= Tomas Šernas =

Lithuanian customs officer

Tomas Šernas (born 28 April 1962 in Vilnius) is a former Lithuanian customs officer and the only survivor of the Medininkai Massacre on 31 July 1991. He survived the point-blank shot to his head, but became disabled. After extensive medical treatment and rehabilitation, Šernas graduated from theological studies at Klaipėda University and joined the Reformed churches as a parson of the Vilnius parish. In 2010, he was elected for a three-year term as the General Superintendent of the Evangelical Reformed Church of Lithuania.

==Biography==
Šernas is a relative of signatory Jokūbas Šernas (1888–1926) and General Superintendent Adomas Šernas (1884–1965). Born to a family of music teachers, Šernas studied veterinary in Buivydiškės. After graduation in 1983, he was drafted to the Soviet army and served two years in aviation security in Caucasus. After the army he enrolled into the Lithuanian Veterinary Academy and worked at Kaunas Zoo.

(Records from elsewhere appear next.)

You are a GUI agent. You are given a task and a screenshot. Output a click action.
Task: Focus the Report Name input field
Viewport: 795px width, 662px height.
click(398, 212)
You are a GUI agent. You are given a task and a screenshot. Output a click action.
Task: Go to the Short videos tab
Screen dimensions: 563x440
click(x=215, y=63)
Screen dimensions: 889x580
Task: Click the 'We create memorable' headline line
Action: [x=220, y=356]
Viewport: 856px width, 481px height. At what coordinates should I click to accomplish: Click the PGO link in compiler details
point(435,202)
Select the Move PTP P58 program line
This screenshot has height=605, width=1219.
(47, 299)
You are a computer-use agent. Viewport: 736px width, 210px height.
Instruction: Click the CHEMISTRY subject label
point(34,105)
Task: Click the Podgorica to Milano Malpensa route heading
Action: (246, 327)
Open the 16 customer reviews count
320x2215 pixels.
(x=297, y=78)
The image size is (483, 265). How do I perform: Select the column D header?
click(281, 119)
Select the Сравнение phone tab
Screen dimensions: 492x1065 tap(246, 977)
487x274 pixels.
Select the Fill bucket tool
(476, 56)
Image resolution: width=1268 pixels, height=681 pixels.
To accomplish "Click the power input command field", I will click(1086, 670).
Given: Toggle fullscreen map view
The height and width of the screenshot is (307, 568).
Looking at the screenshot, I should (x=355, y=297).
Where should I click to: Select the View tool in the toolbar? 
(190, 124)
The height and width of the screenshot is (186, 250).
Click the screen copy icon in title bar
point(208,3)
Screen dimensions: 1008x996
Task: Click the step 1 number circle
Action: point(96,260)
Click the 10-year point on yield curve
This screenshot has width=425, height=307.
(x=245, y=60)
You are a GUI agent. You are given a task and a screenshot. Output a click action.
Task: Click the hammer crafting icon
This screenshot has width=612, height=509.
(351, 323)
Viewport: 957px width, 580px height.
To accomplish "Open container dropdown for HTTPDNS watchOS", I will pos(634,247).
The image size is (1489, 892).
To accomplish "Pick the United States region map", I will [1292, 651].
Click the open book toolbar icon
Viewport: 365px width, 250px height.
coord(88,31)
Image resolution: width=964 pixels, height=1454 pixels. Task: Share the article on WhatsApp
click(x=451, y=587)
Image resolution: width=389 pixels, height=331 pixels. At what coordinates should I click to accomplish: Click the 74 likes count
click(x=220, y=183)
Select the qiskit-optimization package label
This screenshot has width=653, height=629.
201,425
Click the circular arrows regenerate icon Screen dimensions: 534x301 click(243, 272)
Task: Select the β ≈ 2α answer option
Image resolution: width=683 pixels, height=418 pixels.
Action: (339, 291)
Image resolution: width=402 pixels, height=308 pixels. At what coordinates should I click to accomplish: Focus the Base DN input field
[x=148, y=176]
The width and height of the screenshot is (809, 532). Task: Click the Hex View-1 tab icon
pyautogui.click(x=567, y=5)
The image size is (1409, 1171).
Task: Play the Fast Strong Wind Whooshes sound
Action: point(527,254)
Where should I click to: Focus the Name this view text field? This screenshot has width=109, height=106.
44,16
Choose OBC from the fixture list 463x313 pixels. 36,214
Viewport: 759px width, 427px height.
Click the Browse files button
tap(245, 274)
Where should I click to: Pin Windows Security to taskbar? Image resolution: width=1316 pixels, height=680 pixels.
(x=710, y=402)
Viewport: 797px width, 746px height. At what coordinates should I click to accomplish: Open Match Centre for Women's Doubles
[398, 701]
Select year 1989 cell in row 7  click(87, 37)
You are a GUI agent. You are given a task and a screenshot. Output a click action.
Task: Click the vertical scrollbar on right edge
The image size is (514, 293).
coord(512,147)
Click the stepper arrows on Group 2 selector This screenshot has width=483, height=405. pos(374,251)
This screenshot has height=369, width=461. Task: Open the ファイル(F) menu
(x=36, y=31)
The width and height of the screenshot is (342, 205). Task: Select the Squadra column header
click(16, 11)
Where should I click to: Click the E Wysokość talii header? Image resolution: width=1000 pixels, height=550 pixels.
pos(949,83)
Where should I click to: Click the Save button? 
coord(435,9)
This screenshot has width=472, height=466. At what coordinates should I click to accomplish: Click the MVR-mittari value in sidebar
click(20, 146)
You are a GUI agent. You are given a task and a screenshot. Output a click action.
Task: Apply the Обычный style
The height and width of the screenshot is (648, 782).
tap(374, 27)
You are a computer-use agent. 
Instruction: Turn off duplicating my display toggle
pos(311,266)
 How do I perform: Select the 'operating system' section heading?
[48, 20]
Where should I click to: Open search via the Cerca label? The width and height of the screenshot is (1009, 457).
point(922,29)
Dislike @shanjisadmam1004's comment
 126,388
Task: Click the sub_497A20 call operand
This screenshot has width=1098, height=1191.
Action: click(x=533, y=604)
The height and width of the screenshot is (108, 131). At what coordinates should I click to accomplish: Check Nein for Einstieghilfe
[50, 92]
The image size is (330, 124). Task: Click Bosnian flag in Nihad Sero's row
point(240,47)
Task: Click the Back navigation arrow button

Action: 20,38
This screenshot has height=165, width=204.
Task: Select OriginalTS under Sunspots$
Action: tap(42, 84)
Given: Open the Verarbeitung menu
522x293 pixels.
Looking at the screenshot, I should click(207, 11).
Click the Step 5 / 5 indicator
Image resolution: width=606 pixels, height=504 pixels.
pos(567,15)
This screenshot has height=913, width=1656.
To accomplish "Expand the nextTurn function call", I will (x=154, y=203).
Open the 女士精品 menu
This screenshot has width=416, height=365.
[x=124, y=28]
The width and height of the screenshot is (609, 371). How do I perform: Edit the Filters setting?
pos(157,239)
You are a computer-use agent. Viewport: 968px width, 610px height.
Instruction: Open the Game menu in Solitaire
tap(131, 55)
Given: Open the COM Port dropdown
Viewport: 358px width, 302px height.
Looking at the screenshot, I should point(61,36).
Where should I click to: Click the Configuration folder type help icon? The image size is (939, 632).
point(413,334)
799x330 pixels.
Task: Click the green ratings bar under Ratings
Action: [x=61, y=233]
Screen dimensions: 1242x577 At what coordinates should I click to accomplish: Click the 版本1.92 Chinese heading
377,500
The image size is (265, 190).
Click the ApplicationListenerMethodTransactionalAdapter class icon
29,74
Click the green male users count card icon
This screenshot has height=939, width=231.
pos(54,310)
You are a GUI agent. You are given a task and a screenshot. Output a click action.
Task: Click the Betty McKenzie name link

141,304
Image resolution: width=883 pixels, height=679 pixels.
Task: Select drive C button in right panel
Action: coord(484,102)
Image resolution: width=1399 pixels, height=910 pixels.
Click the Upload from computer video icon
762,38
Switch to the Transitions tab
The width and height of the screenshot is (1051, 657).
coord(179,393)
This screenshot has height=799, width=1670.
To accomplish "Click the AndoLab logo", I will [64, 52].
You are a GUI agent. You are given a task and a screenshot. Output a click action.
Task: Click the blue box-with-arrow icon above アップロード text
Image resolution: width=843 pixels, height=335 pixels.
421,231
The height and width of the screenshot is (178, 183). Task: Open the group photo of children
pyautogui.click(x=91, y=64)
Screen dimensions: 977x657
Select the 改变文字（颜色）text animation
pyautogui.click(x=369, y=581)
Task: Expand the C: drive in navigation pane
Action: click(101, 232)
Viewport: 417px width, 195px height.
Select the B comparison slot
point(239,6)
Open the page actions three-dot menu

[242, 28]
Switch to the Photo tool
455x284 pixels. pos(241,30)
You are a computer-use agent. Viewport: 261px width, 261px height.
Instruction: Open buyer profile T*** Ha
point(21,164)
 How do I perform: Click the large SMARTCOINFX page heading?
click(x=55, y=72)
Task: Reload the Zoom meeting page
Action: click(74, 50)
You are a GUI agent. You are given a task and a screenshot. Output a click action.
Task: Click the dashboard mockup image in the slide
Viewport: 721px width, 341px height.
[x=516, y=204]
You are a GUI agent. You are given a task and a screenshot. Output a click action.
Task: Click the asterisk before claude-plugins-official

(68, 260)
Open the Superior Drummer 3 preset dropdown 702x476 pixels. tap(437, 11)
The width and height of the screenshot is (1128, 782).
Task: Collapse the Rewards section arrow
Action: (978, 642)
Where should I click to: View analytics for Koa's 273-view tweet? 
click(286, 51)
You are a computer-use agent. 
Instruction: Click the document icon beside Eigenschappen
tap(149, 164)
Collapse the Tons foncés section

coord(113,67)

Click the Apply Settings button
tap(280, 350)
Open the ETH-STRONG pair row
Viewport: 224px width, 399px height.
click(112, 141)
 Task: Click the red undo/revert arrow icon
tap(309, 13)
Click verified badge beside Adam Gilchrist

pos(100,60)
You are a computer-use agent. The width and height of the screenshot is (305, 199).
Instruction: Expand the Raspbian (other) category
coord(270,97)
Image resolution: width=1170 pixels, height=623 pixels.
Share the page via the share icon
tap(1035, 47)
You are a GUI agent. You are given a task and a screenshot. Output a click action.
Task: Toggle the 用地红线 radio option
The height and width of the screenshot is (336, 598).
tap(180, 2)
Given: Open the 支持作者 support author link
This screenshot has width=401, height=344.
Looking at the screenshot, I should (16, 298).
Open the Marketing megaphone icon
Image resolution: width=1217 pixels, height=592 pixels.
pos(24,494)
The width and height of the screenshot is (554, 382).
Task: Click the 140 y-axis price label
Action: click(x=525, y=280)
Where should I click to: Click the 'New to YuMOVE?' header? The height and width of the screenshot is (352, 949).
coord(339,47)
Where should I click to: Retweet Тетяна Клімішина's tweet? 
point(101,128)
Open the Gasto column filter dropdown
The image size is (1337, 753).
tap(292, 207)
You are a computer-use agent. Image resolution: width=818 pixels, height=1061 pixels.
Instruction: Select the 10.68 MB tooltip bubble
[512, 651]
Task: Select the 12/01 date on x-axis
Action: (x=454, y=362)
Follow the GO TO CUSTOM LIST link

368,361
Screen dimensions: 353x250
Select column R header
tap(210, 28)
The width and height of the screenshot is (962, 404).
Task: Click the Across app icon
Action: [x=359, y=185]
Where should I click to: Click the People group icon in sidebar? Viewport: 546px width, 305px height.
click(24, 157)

In 1990, he volunteered for pro-independence Sąjūdis and joined newly established State Border Guard Service. After Lithuania declared independence from the Soviet Union in March 1990, newly built border posts became a symbol of independence. These posts were targeted by Soviet OMON forces – custom officers and policemen were harassed or beaten, cars were stolen or bombed, the posts were burned down or wrecked. On 31 July 1991 OMON troops from Riga executed seven officers in Medininkai checkpoint on the Lithuanian–Belarusian border. Severely injured Šernas was the only survivor. He suffered brain damage and became disabled. After several years of intense therapy, he regained speech and body movement, even though he still uses a wheelchair.

In 1997, he enrolled into Klaipėda University and received a bachelor's degree in evangelical theology. He continued the religious studies at Vilnius University, earning a master's degree in 2002. On 30 June 2002 he was ordained as a priest in Vilnius and headed the Vilnius parish. Several times he was elected as vice-superintendent of the Evangelical Reformed Church of Lithuania. In June 2010 he was elected as General Superintendent for a three-year term.